昔販売されていた文庫、大判の全集、それらには決まって白い、薄い紙がついていました。紙カバーが一般的になる前のお話です。いわゆるパラフィン紙、グラシン紙というやつですね。
ということで、グラシン紙を購入してきました。本体価格より、送料の方が高くつきました…。orz
グラシン紙の特徴は日焼けに強いことでしょうか。紙カバーはしばらく日光にさらしただけであっという間に退色してしまいます。グラシン紙も真っ茶色になります。これだけではどのように日焼けに強いのかがよく分りませんね。写真で実際に見てみましょう。

写真上部に写っているのが新品の紙、真ん中が変色しているのは三島全集から引きはがした紙です。本に巻かれていた紙の方は色が変わって凄いことになっているのがよく分ります。ここまで来るとグラシン紙はさわっただけでばらばらと崩壊を始めます。これだけ紙が日焼けしていれば背表紙もさぞひどいことになっているでしょう。上下は外箱に守られていますから心配ないにしても。ところが…

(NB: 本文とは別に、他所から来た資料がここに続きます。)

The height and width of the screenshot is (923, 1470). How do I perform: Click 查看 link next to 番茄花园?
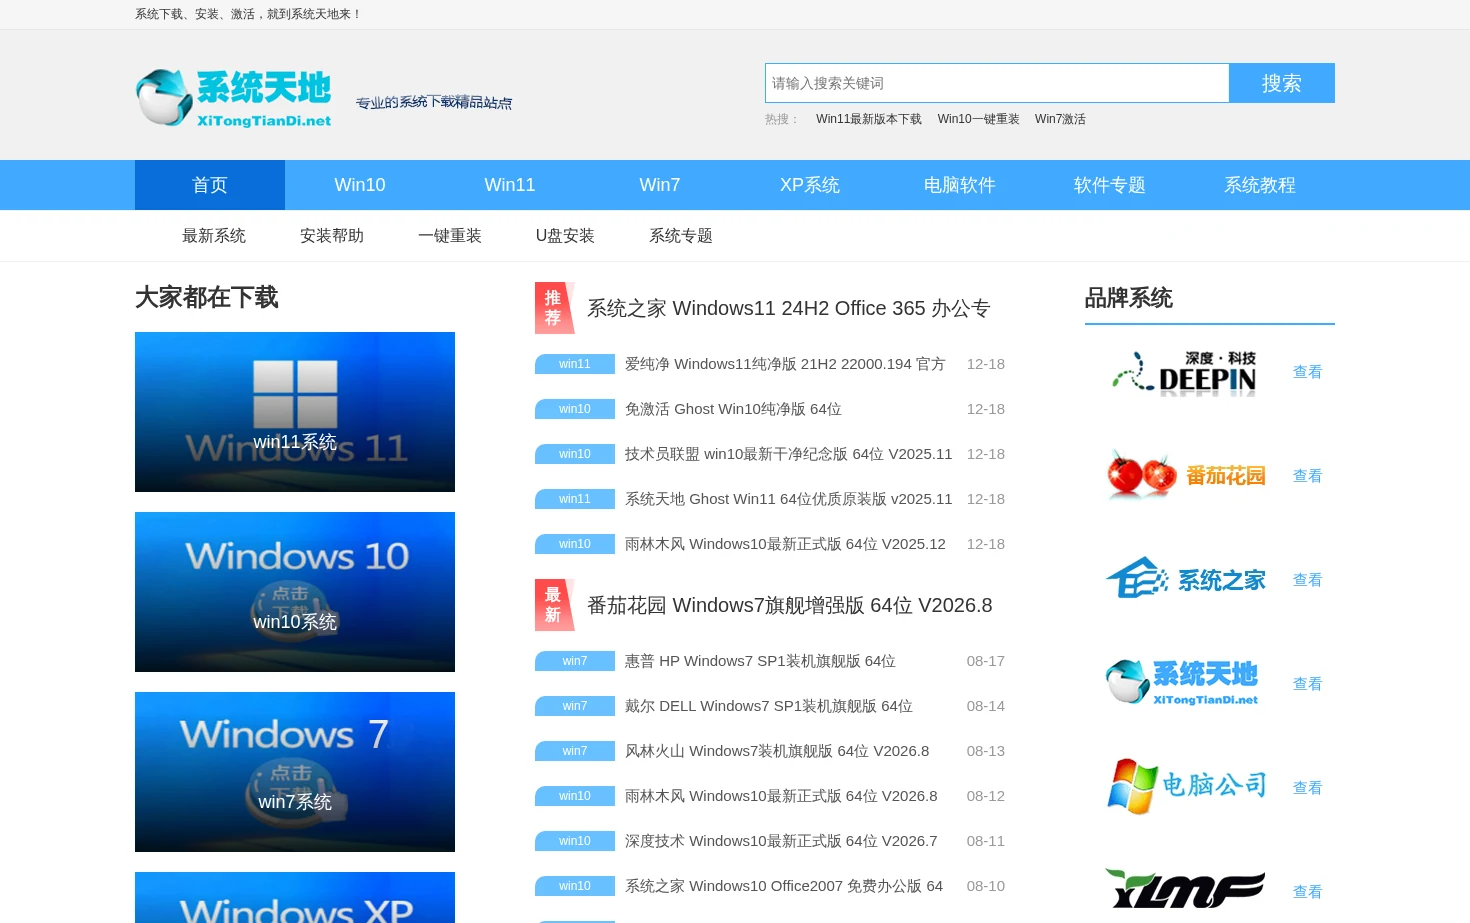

見よ!この金色に輝く三島由紀夫全集の文字を!!紫外線に関しては全くのノーダメージです。そう、グラシン紙は紫外線にやられて変色しても文字通り紙一重で、本にそのダメージを伝えないのです。真っ茶色になって崩壊寸前にまでなっても中の本は綺麗なまま。まさしく本の守護者と言えましょう。日焼けがひどい巻の紙を今回は取り替える作業をしました。交換が済んだ本は非常に美しく、往年の輝きを取り戻しました。

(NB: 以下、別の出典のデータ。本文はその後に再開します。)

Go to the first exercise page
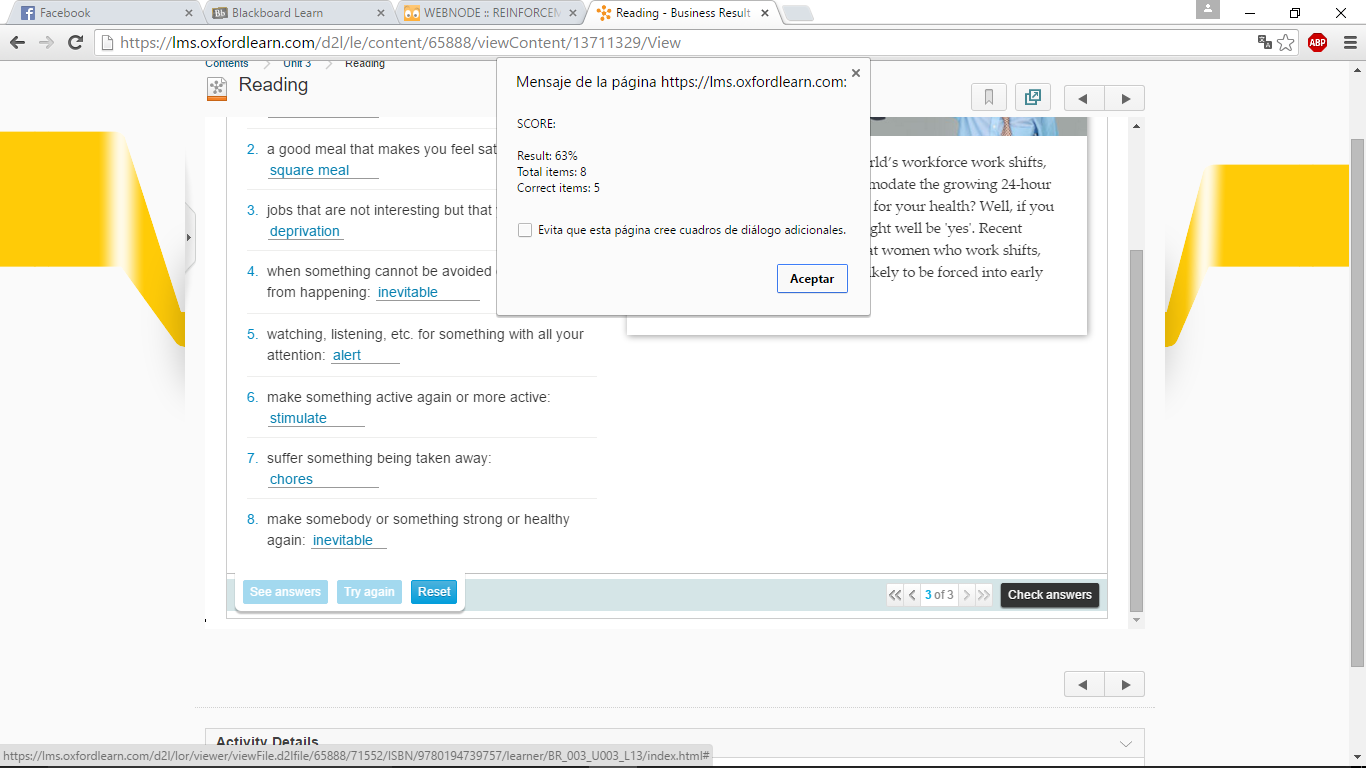 click(x=895, y=595)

しかし、この本にはもう一つ悩みがあります。それはカビです。贅沢な話ですが、この本の背表紙は革でできています。湿気を含んだ革が、カビを呼び寄せ、グラシン紙を巻き込んで心中してくれます。年に一回は外箱から引っ張り出して空気の入れ換えが必要であることを痛感しています。
三島全集を陰干しするのだから当然三島事件があったあの日に毎年やることになるのでしょう。しかし、湿気の多い日本では革装の本は手入れが大変だと思いますよ…。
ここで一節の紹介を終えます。